The years 1982-84 saw Depeche Mode maturing away from their initial teenybop, pop sound and, through singles like "Leave in Silence", "Get The Balance Right" and "Everything Counts", as well as their second and third albums "A Broken Frame" and "Construction Time Again", towards becoming a darker, more experimental entity than would have first been envisaged and whose insistence on remaining on an independent label and to not pander to corporate expectations began their drift into near invisibility in the eyes of the British media, in spite of being one of the most successful bands the country has ever produced. It's always struck me as strange how nauseating tosh such as U2, Blur and a hundred others always receive these lifetime achievement awards and so on yet the much more internationally successful and genuinely influential Depeche Mode, who have also consistently been appearing in the British charts for over three decades, remain a name practically unspoken. I am rather glad, though, as it has led to them retaining a good degree of their cutting edge and integrity. I said a while ago that they remind me of The Horrors and Siouxsie and the Banshees and here, again, I say it as one always feels/felt with these three bands that they are primarily fans of music themselves, with pretty impeccable tastes, too, prior to making their own which almost serves as a necessary by-product. 

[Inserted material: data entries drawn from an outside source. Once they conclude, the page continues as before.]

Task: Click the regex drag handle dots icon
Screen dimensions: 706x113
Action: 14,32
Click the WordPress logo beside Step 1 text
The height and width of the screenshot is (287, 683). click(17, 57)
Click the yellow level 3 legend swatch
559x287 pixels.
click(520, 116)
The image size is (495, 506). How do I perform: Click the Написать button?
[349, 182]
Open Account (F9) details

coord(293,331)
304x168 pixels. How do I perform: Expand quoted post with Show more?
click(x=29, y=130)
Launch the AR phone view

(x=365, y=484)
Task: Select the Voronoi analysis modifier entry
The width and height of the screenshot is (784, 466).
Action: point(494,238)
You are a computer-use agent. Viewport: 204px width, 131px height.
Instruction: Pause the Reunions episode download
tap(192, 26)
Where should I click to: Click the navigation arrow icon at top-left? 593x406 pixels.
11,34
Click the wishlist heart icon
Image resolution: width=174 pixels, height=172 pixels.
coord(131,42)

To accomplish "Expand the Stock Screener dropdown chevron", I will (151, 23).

Anyway, I digress so let's jump to Berlin, always a good idea, where Depeche Mode were recording and, Martin Gore with his A-level in German especially, were spending a great deal of time around the middle of the 1980s, Spence providing another invaluable insight, this time into life in the city during the period and the band's place in it, the voices of people like Gareth Jones who recorded them at Hansa Tonstudios, Gudrun Gut and Beate Bartel adding to the tale which now also references clubs like Dschungel and bands like Palais Schaumburg, Liaisons Dangereuses (whose Chrislo Haas is, once again, heralded as the unrealised genius of the period) and Einstürzende Neubauten whose influence on the Depeche Mode sound at the time and since cannot be overstated and who, indirectly, brought metal bashing onto prime-time television in Britain and elsewhere around the world. To me, it's all fascinating and brings new information to the table, even though I thought I'd read almost everything there could be to read about this kind of thing before.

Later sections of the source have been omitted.